━━ Given entries

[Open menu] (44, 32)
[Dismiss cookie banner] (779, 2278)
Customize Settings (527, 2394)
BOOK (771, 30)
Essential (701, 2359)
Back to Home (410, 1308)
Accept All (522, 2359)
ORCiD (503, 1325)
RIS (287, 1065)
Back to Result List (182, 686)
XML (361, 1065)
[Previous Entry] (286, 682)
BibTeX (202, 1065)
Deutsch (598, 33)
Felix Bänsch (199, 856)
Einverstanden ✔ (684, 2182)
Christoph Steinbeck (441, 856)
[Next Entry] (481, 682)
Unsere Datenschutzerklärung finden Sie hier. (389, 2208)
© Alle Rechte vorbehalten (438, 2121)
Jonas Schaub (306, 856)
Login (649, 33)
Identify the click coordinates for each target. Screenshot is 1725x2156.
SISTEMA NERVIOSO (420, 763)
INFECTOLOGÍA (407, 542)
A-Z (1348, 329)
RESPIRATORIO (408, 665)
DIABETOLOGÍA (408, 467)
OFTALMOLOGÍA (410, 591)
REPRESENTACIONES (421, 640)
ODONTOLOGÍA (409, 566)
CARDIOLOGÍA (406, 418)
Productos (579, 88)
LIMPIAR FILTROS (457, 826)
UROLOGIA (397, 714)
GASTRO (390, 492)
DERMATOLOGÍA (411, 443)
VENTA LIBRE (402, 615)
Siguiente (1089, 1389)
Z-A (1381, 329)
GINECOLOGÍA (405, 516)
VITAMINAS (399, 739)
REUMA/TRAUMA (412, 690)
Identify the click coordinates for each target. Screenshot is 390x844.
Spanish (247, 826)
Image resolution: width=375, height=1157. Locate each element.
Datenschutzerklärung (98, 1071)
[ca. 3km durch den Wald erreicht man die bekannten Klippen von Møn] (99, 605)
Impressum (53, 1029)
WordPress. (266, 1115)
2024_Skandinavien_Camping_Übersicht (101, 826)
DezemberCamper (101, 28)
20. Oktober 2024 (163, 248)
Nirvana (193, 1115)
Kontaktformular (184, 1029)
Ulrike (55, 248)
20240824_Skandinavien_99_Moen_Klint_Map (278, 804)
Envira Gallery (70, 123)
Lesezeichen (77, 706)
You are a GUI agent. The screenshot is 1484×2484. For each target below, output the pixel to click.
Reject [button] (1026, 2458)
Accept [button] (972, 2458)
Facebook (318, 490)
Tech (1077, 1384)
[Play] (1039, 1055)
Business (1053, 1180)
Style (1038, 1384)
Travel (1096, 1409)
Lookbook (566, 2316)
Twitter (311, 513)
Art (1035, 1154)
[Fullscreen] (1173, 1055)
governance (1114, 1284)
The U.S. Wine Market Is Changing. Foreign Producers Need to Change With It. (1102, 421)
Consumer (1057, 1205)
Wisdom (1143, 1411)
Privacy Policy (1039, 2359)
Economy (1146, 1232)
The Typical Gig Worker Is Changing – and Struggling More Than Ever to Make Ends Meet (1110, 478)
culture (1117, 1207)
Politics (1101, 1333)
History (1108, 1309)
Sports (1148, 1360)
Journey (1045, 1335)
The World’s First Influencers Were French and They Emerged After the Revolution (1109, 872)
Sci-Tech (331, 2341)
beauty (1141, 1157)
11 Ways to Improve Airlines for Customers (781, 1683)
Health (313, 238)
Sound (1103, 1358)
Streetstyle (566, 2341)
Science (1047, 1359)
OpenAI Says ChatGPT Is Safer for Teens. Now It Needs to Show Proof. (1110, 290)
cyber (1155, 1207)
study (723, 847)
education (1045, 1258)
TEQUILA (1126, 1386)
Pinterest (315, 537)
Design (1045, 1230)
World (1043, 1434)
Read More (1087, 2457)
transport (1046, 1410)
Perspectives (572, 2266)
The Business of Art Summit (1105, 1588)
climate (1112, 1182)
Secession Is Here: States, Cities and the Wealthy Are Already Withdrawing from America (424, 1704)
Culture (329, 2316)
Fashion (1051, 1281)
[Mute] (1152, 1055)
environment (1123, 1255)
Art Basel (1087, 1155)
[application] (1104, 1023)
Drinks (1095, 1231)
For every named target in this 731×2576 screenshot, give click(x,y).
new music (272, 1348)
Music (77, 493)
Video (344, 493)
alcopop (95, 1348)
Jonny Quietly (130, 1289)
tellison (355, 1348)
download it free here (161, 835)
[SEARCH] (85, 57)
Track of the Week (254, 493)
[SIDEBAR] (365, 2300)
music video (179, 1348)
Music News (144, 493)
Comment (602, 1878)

━━━━

Quote exactly the first line of the entries and every line after it, stopping with the line that contains "Travel (1096, 1409)".

[Open menu] (44, 32)
[Dismiss cookie banner] (779, 2278)
Customize Settings (527, 2394)
BOOK (771, 30)
Essential (701, 2359)
Back to Home (410, 1308)
Accept All (522, 2359)
ORCiD (503, 1325)
RIS (287, 1065)
Back to Result List (182, 686)
XML (361, 1065)
[Previous Entry] (286, 682)
BibTeX (202, 1065)
Deutsch (598, 33)
Felix Bänsch (199, 856)
Einverstanden ✔ (684, 2182)
Christoph Steinbeck (441, 856)
[Next Entry] (481, 682)
Unsere Datenschutzerklärung finden Sie hier. (389, 2208)
© Alle Rechte vorbehalten (438, 2121)
Jonas Schaub (306, 856)
Login (649, 33)
Identify the click coordinates for each target. Screenshot is 1725x2156.
SISTEMA NERVIOSO (420, 763)
INFECTOLOGÍA (407, 542)
A-Z (1348, 329)
RESPIRATORIO (408, 665)
DIABETOLOGÍA (408, 467)
OFTALMOLOGÍA (410, 591)
REPRESENTACIONES (421, 640)
ODONTOLOGÍA (409, 566)
CARDIOLOGÍA (406, 418)
Productos (579, 88)
LIMPIAR FILTROS (457, 826)
UROLOGIA (397, 714)
GASTRO (390, 492)
DERMATOLOGÍA (411, 443)
VENTA LIBRE (402, 615)
Siguiente (1089, 1389)
Z-A (1381, 329)
GINECOLOGÍA (405, 516)
VITAMINAS (399, 739)
REUMA/TRAUMA (412, 690)
Identify the click coordinates for each target. Screenshot is 390x844.
Spanish (247, 826)
Image resolution: width=375, height=1157. Locate each element.
Datenschutzerklärung (98, 1071)
[ca. 3km durch den Wald erreicht man die bekannten Klippen von Møn] (99, 605)
Impressum (53, 1029)
WordPress. (266, 1115)
2024_Skandinavien_Camping_Übersicht (101, 826)
DezemberCamper (101, 28)
20. Oktober 2024 (163, 248)
Nirvana (193, 1115)
Kontaktformular (184, 1029)
Ulrike (55, 248)
20240824_Skandinavien_99_Moen_Klint_Map (278, 804)
Envira Gallery (70, 123)
Lesezeichen (77, 706)
You are a GUI agent. The screenshot is 1484×2484. For each target below, output the pixel to click.
Reject [button] (1026, 2458)
Accept [button] (972, 2458)
Facebook (318, 490)
Tech (1077, 1384)
[Play] (1039, 1055)
Business (1053, 1180)
Style (1038, 1384)
Travel (1096, 1409)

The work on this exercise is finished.